- **TASK DIRECTIONS**
Go through the records line by line. Report how many lines contain "Expand", with nothing else.

- **DATA FOR THIS EXERCISE**
<<<<
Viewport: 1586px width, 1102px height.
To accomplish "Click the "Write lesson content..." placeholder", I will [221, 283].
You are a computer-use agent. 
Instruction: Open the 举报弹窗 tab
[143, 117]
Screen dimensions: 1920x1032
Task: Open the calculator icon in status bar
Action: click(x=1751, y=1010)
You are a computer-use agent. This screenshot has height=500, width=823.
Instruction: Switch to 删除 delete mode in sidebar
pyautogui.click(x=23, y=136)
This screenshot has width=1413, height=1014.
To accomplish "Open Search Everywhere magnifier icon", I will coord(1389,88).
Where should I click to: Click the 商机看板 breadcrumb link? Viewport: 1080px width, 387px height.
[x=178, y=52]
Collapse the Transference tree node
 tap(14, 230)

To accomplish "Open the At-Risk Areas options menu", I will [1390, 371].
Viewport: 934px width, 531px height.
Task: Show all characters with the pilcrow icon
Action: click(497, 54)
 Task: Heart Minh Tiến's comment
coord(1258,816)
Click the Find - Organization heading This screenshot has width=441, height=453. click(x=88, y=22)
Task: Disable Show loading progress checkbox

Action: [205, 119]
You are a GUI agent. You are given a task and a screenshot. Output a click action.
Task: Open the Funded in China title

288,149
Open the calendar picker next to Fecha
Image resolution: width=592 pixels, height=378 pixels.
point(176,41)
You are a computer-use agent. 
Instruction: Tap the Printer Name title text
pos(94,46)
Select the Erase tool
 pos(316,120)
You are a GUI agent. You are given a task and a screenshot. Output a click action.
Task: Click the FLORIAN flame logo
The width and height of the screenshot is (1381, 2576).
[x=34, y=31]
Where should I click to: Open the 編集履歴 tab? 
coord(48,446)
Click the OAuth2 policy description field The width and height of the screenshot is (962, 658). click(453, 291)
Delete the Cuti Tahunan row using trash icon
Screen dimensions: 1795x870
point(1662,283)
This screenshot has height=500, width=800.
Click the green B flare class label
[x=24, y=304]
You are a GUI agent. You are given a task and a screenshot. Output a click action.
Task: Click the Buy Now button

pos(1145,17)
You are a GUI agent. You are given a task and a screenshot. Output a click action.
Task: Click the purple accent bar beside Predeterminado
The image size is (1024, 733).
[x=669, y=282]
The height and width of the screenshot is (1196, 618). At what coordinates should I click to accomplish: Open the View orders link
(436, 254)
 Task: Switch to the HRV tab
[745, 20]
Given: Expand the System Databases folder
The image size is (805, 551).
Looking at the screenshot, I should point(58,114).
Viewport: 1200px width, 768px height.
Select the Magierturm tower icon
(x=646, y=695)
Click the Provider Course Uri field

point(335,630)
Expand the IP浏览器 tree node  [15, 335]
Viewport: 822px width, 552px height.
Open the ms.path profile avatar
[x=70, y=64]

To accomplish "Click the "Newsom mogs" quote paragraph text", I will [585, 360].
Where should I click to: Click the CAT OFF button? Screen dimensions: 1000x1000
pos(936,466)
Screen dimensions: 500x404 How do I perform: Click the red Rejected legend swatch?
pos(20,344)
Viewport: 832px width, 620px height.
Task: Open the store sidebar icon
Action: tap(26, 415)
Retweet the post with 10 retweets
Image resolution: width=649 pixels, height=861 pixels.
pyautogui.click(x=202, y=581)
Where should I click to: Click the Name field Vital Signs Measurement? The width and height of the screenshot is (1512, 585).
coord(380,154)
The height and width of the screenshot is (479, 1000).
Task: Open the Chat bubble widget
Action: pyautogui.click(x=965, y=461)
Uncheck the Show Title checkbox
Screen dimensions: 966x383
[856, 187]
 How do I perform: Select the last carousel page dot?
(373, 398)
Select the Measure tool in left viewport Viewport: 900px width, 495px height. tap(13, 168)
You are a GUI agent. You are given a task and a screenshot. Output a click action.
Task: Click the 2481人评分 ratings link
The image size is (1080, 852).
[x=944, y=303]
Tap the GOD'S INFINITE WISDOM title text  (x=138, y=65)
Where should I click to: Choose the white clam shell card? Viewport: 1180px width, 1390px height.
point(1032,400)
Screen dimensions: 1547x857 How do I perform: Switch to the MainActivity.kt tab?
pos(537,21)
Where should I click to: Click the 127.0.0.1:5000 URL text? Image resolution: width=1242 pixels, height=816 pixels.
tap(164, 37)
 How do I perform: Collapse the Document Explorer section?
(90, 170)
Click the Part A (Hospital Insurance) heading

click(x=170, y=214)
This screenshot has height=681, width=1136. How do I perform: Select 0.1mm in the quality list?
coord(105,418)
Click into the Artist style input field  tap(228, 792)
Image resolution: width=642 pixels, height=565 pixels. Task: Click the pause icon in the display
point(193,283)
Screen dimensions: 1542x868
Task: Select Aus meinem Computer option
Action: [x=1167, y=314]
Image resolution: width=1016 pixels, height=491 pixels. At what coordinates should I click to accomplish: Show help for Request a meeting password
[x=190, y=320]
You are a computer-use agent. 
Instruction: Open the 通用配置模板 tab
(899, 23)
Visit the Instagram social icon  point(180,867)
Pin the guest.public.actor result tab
>>>>
- **RESPONSE**
2